Bragg, the folk musician known for his political activism, and more recently for a collaboration with the band Wilco, appeared at Austin's South by Southwest (SXSW) festival on Wednesday night to debut his new album Tooth and Nail -- a set of songs decidedly more personal than political.
This wasn't the typical South by Southwest show. The crowd skewed older than the usual twenty-something set, a reflection of the singer's age (55) and perhaps the folk genre, which feels outmatched here. The audience sat in pews, a break from the elbow-to-elbow standing room only scene that is common most everywhere else here.
There was no fancy light show and no corporate signage to speak of. Even alcohol, as ubiquitous as the music here, wasn't allowed inside the church. It was just Bragg in a flannel button-down shirt and jeans holding a guitar with a crucifix as his backdrop. If you didn't recognize him, you might mistake the pared down, intimate setup for a Christian alt-rock show on a Sunday afternoon.
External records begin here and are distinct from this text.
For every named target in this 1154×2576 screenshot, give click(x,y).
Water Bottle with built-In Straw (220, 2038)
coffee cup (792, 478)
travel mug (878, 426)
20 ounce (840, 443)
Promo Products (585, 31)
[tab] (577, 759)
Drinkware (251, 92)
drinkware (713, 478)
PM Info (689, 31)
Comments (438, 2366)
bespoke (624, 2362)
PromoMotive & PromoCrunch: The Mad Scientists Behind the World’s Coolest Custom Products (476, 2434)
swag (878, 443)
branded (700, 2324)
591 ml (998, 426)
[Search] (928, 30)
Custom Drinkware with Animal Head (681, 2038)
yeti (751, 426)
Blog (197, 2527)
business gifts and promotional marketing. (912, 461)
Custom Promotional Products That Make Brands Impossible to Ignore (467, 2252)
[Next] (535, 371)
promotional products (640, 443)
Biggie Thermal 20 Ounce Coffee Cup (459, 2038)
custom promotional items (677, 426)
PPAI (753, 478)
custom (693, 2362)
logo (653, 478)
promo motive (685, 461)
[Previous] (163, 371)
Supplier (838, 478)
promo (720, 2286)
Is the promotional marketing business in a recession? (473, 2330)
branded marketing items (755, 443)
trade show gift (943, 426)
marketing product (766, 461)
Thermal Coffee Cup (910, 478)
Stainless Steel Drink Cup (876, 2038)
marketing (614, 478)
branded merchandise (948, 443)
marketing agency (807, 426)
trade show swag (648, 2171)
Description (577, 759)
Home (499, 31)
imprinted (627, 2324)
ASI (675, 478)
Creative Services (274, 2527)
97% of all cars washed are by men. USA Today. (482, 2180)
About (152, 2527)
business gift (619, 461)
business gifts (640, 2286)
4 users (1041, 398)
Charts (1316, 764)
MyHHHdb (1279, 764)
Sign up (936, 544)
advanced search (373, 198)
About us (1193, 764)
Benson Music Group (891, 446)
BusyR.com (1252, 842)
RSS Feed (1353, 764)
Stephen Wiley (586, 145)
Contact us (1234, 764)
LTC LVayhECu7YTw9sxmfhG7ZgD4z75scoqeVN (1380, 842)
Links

But you wouldn't make that mistake for long. Bragg made it clear before he played his first chord that he's no fan of organized religion, or the pope (who'd been announced just a few hours before).
"He doesn't like gay people," someone shouted from the pews.
"Well that's nothing new," Bragg quipped.
But in the same breath, he added: "I can't imagine an atheist world without gospel music."
And then he talked about the work of religious people in caring for the poor, at food banks and elsewhere. Multiculturalism, he told the crowd, is about respecting other people's beliefs even when they diverge from yours.
The night's set list, nearly all of which are songs from his new album (to be released Monday, March 18), was a departure from the protest songs he's best known for.
In "Handyman Blues," Bragg mused about feeling inadequate around the house. "I'm a writer, not a decorator," Bragg sang, his English accent driving home the rhyme.
Bragg told the crowd that "Do Unto Others" is about the Gospel of Luke and the Golden Rule. He wrote the song on the 400th anniversary of the King James Bible. The lyrics read like a cheesy poem -- but somehow, in Bragg's hands, it transformed into a man-of-the-people hymn in the tradition of Woody Guthrie.
Unorthodox as it was, the church venue seemed appropriate for Bragg. No VIP rooms or backstage passes. The bare walls, devoid of branding. Shelter from the street noise. And Bragg's reflection on themes from religion to politics to his personal life. Church never felt so radical.